AVAILABLE DATA >>
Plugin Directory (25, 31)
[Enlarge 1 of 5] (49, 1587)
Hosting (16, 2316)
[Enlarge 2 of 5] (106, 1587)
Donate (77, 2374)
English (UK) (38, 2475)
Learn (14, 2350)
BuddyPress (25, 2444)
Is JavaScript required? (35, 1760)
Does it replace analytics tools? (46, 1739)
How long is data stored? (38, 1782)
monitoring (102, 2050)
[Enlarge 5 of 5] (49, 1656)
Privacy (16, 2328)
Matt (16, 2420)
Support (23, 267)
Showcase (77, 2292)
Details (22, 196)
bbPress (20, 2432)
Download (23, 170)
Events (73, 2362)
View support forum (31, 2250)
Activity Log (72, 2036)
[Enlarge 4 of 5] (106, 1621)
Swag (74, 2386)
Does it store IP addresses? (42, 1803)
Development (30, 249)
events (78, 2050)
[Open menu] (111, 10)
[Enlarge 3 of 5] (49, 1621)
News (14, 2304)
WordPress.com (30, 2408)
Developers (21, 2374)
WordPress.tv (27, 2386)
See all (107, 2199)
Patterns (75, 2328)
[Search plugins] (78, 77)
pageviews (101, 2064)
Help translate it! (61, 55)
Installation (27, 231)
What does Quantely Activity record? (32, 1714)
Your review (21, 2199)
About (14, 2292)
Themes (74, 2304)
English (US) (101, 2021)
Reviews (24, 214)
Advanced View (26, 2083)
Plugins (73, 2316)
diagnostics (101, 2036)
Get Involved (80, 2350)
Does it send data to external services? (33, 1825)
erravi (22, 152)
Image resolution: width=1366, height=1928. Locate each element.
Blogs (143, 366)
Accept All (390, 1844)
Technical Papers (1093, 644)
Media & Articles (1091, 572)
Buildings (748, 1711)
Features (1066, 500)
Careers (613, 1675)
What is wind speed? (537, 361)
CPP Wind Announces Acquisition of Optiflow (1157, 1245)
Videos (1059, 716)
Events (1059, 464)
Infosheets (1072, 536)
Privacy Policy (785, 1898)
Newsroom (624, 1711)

ABOUT THIS TASK >> The entries above hold the needed span. Transcribe exactly the lines from the one with "Your review (21, 2199)" to the one with "erravi (22, 152)", both included.

EXERCISE OUTPUT >>
Your review (21, 2199)
About (14, 2292)
Themes (74, 2304)
English (US) (101, 2021)
Reviews (24, 214)
Advanced View (26, 2083)
Plugins (73, 2316)
diagnostics (101, 2036)
Get Involved (80, 2350)
Does it send data to external services? (33, 1825)
erravi (22, 152)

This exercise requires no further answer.